Reading fiction as vital amplification of the voices and bodies that testify to such experiences, this project’s series of case studies looks closely at crises that materialize when black women set out to find “happiness,” in Francophone spaces in both the global North and South and when they learn that said happiness never materializes. Through comparative studies across genres and periods, the chapters also discuss the transnational correctives black women devise and deploy when they find themselves faced with such crises. Such correctives reveal successful or stifled expressions of black women’s will, as they also speak to formal and thematic parallels that surface in poetry and nonfiction documentaries the project engages. Prose fiction and dramatic film from the mid-twentieth to the twenty-first century, authored by both men and women, play a central role in the project, in part for the ways the question of author gender does (and does not) inform the critical voices and corrective practices of black women. These genres become critical because of the intimate narration and visceral imagery they offer, particularly starting from the mid-twentieth century when efforts to validate black subjectivity became newly regalvanized in Francophone spaces. Specifically the works create multi-sensory resonance chambers for attempting to convey the in/visibility crises real black women have lived and continue to live, beyond any isolated moments of being seen solely fleshy bodies, and well into collective experiences of (not) being heard and of (re)defining happiness. As such, fiction and film help audiences begin to empathize with transnational correctives fictional and real black women seek to assemble in their pursuits of happiness.
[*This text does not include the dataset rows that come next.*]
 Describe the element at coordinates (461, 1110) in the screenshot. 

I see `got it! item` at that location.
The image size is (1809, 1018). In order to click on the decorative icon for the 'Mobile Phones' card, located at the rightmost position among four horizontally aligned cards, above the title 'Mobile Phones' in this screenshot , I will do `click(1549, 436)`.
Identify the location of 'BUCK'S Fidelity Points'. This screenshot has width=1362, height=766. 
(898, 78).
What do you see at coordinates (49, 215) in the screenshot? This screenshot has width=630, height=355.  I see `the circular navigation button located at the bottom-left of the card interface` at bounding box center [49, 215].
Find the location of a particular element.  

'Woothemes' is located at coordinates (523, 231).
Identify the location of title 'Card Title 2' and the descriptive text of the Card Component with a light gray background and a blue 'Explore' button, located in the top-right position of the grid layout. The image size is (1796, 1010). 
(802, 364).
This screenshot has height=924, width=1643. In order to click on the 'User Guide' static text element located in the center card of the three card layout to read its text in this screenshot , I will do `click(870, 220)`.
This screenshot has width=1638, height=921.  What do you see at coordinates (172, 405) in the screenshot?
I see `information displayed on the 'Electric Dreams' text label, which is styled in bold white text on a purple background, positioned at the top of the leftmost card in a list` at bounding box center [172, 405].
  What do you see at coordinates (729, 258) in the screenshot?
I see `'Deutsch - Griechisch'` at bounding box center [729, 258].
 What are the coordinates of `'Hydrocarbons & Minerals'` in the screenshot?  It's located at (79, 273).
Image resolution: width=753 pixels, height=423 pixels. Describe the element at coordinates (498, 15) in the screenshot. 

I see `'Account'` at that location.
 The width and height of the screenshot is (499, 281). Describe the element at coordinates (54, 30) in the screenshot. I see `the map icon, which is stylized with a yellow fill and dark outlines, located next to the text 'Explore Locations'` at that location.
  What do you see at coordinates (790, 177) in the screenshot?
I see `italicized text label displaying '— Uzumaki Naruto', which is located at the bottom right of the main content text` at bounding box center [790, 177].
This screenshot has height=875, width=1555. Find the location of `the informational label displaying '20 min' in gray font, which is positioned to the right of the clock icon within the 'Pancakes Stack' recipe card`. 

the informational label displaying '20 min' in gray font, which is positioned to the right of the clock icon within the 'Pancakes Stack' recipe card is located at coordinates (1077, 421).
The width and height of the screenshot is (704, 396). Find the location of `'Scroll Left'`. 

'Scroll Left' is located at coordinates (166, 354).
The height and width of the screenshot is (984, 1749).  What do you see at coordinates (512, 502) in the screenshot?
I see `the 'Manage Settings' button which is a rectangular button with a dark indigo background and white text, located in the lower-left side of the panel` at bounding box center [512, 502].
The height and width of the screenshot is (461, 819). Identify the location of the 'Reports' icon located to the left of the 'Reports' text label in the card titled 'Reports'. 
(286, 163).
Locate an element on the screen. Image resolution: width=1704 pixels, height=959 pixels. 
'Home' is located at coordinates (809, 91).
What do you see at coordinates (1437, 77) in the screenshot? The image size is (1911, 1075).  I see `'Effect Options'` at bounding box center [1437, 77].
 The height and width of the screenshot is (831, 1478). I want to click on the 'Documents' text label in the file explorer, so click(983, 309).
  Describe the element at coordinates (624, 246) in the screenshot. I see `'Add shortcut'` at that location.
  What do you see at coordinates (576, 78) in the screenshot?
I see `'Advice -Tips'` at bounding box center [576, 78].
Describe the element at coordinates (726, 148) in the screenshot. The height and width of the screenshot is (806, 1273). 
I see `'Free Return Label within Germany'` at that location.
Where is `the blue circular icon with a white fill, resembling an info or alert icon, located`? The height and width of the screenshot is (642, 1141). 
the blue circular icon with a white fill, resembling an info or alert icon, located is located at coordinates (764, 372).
A rich and extensive corpus of scholarship exists on such questions, particularly in recent works of Anglophone contexts, which this project engages. But there remain underexplored questions, including in Francophone spaces that this project turns its attention to. They include, among others: crises and correctives that manifest at varied intersections of faith, gender, race, and age; and inter-lingual and transnational dynamics of such experiences and practices that move beyond monolingual or nationalistic histories often assumed with uses of “Francophone,” as with varied uses of French, Ewe, Wolof, and Creole languages. In sum, the project argues for the continued reading of fiction in tandem with black feminist practices of exposing the eclipsed presence of black women in the canons of fiction and thought, as it also reveals an absolute dehumanization that post-humanist scholars have recently turned to with great anxiety. Emphasizing how black women’s experiences have always attended to such questions, the project offers the next steps in the long work of decolonizing the centuries-old limits imposed on all humans as exemplified by the lives of black women, as it also necessarily expands on recent projects that trouble popular conceptualizations of happiness.